我正在使用 scipy 的 lil_matrix 在 python 中计算固定窗口大小的共现矩阵,用于存储计数并通过在每个单词上滑动上下文窗口然后在窗口中计数来计算计数。
现在,对于相对较小的语料库(100 MB 维基百科转储),代码也花费了太多时间。代码是:
def gen_coocur(window_size=5):
'''
Generates coocurrence matrix
'''
# vocab is precomputed.
coocur_matrix = lil_matrix((len(vocab)+1, len(vocab)+1), dtype=np.float64)

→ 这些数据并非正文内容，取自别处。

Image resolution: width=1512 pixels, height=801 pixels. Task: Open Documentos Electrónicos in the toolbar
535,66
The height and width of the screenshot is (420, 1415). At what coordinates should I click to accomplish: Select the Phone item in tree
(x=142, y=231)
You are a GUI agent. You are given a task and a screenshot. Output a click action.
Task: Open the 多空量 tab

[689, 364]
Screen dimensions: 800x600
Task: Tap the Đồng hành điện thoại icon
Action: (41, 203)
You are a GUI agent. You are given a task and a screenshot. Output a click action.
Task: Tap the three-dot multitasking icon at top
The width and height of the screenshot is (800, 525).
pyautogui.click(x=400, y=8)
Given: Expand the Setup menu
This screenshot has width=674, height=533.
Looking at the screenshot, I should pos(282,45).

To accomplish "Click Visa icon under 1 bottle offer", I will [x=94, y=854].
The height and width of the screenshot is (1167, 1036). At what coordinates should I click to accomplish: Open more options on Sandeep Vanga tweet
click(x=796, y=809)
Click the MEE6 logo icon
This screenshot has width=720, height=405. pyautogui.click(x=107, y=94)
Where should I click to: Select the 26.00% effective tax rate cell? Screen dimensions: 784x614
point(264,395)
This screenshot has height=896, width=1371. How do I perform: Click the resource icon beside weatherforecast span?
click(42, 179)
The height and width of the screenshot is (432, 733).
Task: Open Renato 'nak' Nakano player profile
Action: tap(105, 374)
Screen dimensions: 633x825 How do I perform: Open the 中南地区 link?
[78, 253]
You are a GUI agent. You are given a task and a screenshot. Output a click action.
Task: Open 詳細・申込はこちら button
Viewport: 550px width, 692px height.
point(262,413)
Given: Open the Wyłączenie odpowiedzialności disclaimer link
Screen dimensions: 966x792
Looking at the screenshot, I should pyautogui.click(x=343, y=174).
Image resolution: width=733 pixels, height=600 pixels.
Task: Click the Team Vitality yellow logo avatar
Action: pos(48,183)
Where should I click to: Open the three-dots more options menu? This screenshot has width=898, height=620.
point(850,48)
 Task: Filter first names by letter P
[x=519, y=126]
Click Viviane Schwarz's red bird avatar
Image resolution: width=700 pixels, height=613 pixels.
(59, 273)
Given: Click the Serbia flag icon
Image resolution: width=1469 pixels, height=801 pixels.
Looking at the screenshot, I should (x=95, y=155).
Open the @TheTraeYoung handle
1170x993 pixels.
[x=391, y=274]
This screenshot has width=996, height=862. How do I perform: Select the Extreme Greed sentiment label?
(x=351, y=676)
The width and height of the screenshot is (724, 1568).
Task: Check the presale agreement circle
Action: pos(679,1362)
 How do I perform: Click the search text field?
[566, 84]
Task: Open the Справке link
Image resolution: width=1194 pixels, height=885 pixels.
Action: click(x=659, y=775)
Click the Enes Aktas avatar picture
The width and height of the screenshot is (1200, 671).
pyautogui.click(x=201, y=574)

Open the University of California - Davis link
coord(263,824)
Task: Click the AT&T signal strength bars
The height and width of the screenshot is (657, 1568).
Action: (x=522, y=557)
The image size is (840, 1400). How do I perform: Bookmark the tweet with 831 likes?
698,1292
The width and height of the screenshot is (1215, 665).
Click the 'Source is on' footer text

for page in self.wiki_extract.get_page():
# word_tokenize is tokenizer from nltk
doc_tokens = word_tokenize(page.decode('utf-8'))
N = len(doc_tokens)
for token in self.vocab:
for i in xrange(0,window_size):
if (token in doc_tokens[0:i] or token in doc_tokens[i:(i+window_size+1)]) and token != doc_tokens[i]:
coocur_matrix[self.vocab[doc_tokens[i]],self.vocab[token]] +=1
for i in xrange(window_size, (N-window_size)):
if token in doc_tokens[(i-window_size):(i+window_size+1)] and token != doc_tokens[i]:
coocur_matrix[self.vocab[doc_tokens[i]],self.vocab[token]] +=1
for i in xrange(N-window_size, N):
if (token in doc_tokens[i:N] or token in doc_tokens[i-window_size:N]) and token != doc_tokens[i]:
coocur_matrix[self.vocab[doc_tokens[i]],self.vocab[token]] +=1
vocab 是一个映射单词 -> wordId 的字典。如何优化此代码以更快地运行?